In today’s electronic medical records, non-physician providers have to complete multiple assessment templates as a means of documenting the care and condition of patients. So basically patients are broken down into small snippets of information as determined by each template. Typically these templates are made of check off boxes or simple drop down boxes to facilitate completion. Some examples of individual templates include: physical assessment, vital signs, toileting, feeding intake, reposition, fall risk/precautions assessment to name just as few. And each template requires its own separate click to open and review.
One important lesson that is often overlooked: patients are typically more than the sum of their individual assessment templates. And when this is forgotten, it’s a problem
a Patient
Mr Y, 87 yrs old, has advanced dementia. He no longer recognizes his children and requires assistance for all activities of daily living. But Mr Y is still able to get out of bed and sit up in a chair for a few hours each day and he eats well and interacts with his family. His family takes meticulous and loving care of him, allowing him to remain in his own home.
Mr Y is now hospitalized for agitation, possibly secondary to a urinary tract infection. I was asked to meet with his family because this was his 5th hospitalization in 8 months.
I had a good discussion with his family, and although they understand the severity of his dementia, they feel he still maintains a good quality of life. But they are worried. With each hospitalization he become a bit more frail. They sometimes wonder if the burdens of hospitalization are becoming greater than the benefits.

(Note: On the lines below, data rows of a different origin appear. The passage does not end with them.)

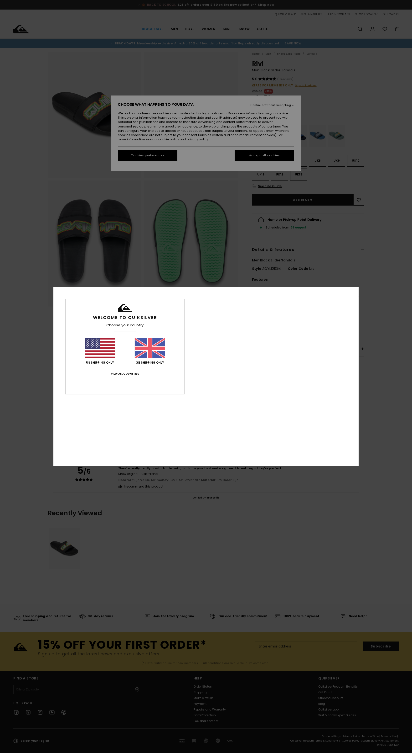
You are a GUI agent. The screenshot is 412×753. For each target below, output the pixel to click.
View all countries (125, 374)
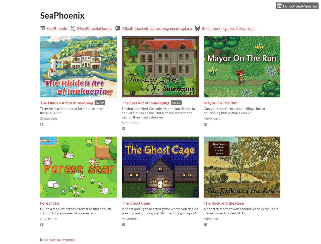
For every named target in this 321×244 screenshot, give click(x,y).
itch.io (44, 239)
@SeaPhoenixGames (94, 28)
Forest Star (50, 203)
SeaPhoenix (57, 28)
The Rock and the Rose (224, 203)
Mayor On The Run (220, 102)
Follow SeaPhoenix (300, 6)
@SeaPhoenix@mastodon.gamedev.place (157, 28)
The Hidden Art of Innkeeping (66, 102)
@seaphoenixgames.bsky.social (228, 28)
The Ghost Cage (136, 203)
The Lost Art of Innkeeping (145, 102)
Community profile (62, 239)
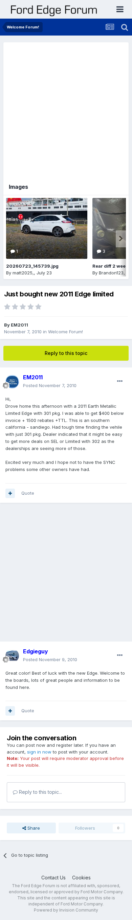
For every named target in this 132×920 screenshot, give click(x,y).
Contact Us (53, 877)
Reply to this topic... (40, 792)
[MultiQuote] (10, 493)
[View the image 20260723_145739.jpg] (46, 228)
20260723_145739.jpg (32, 266)
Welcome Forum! (65, 331)
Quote (27, 493)
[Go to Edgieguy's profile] (12, 656)
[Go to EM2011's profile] (12, 381)
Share (33, 828)
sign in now (39, 752)
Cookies (81, 877)
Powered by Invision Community (66, 910)
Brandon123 (111, 272)
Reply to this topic (66, 353)
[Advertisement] (66, 108)
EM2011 (19, 325)
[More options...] (120, 381)
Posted (49, 385)
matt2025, (23, 272)
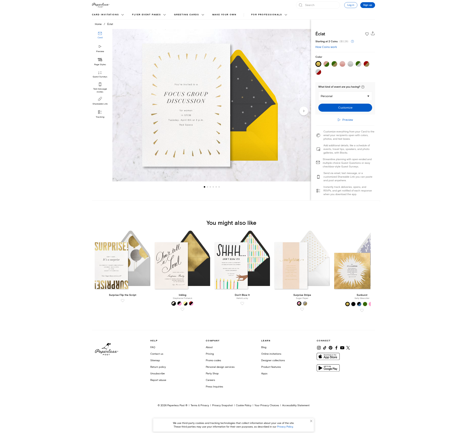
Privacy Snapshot (222, 405)
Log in (350, 5)
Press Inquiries (214, 386)
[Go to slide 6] (216, 187)
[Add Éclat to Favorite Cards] (367, 34)
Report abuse (158, 380)
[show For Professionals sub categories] (286, 15)
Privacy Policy (285, 426)
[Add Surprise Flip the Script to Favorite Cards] (122, 300)
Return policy (158, 367)
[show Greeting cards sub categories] (203, 15)
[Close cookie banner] (311, 421)
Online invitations (271, 353)
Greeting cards (186, 14)
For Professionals (266, 14)
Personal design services (220, 367)
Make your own (224, 14)
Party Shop (212, 373)
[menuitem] (108, 15)
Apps (264, 373)
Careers (210, 380)
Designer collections (273, 360)
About (209, 347)
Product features (271, 367)
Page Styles (100, 64)
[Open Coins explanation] (352, 41)
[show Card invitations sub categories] (122, 15)
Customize (345, 107)
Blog (263, 347)
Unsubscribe (157, 373)
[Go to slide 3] (207, 187)
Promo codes (213, 360)
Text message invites (100, 90)
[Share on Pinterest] (330, 348)
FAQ (152, 347)
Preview (100, 51)
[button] (363, 87)
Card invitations (105, 14)
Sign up (367, 5)
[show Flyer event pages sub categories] (164, 15)
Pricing (210, 353)
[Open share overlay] (373, 33)
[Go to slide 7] (219, 187)
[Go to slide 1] (204, 187)
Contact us (156, 353)
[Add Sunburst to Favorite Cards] (362, 310)
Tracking (100, 117)
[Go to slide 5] (213, 187)
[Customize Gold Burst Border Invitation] (211, 105)
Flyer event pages (146, 14)
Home (98, 24)
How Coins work (326, 47)
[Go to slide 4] (210, 187)
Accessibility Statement (296, 405)
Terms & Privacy (200, 405)
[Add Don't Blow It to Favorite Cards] (242, 303)
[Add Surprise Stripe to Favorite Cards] (302, 309)
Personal (327, 96)
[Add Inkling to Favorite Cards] (182, 309)
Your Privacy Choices (266, 405)
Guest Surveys (100, 77)
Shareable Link (100, 104)
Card (100, 37)
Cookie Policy (243, 405)
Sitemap (155, 360)
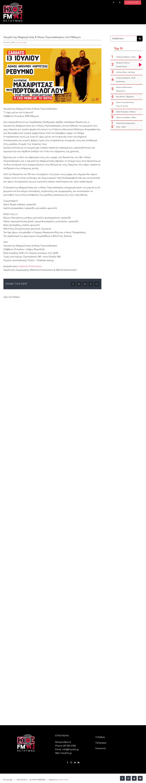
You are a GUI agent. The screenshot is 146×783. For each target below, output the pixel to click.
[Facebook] (67, 762)
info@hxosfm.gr (70, 749)
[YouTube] (78, 762)
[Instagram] (71, 762)
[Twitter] (75, 762)
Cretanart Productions (30, 266)
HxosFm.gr (66, 753)
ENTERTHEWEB (63, 780)
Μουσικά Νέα (21, 42)
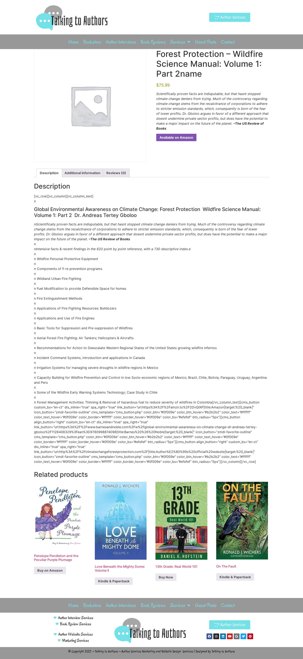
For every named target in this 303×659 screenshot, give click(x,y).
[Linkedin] (223, 636)
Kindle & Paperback (113, 581)
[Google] (237, 636)
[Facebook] (209, 636)
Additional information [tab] (82, 173)
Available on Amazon (176, 137)
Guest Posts (205, 42)
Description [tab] (49, 173)
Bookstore (92, 42)
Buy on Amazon (50, 570)
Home (73, 42)
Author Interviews (121, 42)
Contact (228, 42)
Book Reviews (153, 42)
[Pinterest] (250, 636)
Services (177, 42)
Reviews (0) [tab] (116, 173)
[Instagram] (216, 636)
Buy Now (166, 577)
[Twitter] (243, 636)
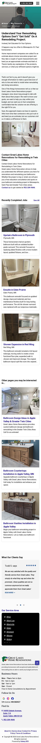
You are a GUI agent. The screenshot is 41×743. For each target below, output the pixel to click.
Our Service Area (10, 610)
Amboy (9, 639)
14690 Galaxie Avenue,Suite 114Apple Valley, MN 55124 (12, 713)
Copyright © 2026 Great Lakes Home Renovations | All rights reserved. (21, 738)
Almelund (10, 632)
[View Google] (4, 698)
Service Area (16, 731)
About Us (7, 731)
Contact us (6, 188)
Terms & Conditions (23, 733)
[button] (17, 605)
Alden (9, 628)
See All (36, 200)
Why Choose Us (16, 23)
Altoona (9, 636)
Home (5, 23)
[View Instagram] (8, 698)
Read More (9, 592)
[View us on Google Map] (2, 713)
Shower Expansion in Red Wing (18, 344)
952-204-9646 (27, 3)
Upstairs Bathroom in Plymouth (19, 235)
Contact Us (26, 731)
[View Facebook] (12, 698)
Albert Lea (10, 621)
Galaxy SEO (25, 741)
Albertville (10, 624)
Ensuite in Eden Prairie (14, 289)
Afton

I took this opportunity to affirm that their worries are well founded: in light of his repeat illnesses requiring hospitalization, it was quite likely that his overall prognosis was limited (using prognosis calculators he had a 50% chance of mortality within 6mo). So we discussed potential paths forward, including shifting to a more comfort focused approach to care. This was new information for them. They were quite relieved to learn that there was another path aside from the hospitalization path; and were very interested in home hospice support.
Before making the full transition however, they wanted to see if perhaps a short course of rehab in a local skilled nursing facility (snf) would get him back to his prior baseline. And whether he improved or not, after a week or so they planned to bring him back home with hospice support.
His care in the hospital shifted towards more comfort focused care as he completed the last 2 days of iv antibiotics and awaited acceptance at a local snf. But something changed over the weekend, because when I visited him on Monday morning, he was a different man. Mr Y was unable to get out of bed, was barely taking food or drink, and was sleeping most of the time. His decline had started earlier than anticipated and rehab was no longer an option. He either needed to discharge to snf or home with hospice support.
But he was still scheduled to be transferred to the snf for rehab later in the day!
It seemed that everyone involved in his discharge planning, from the hospital case manager to the snf liaison, had been checking on Mr Y by reading his electronic record- not by a direct visit. Somehow all seemed to think he was still a candidate for rehab.
How could this be?
One of the most valuable attributes of electronic medical records are that notes are now legible- so ‘I can’t read the doctor’s handwriting’ is no longer a viable excuse for misunderstanding. So I looked through his record to try to figure out what had happened, and when his change in condition had occurred.
What I found:
In the provider notes: The daily hospitalist note just said ‘unchanged’ in the area for subjective description. And there were no acute issues- such as a fever, or change in vital signs.
In the nursing notes: in 72 hours there were only 2 notes that were free text, all the rest (and there were plenty) were the completed assessment templates.
I reviewed each of these 54 separate assessments, an arduous task. But despite all of these assessments, I still had no idea what happened. For example, in the feeding intake- there was a mention of “only ½ of meal eaten”, but it didn’t say why or if it resolved or offered any attempt at explanation.
Trying to put all the assessments together to create a whole Mr Y was completely IMPOSSIBLE. There was just a blob of information describing electronic Mr Y, that really didn’t tell me anything.
But obviously, based on human Mr Y in front of me, there was a story that needed to be told, but it was camouflaged within the EMR
Each patient is more than the sum of their assessment sheets. I don’t think human brains are capable of putting all the information separated by screens and clicks together into a ‘whole’ and I am skeptical that artificial intelligence will be able to do this either.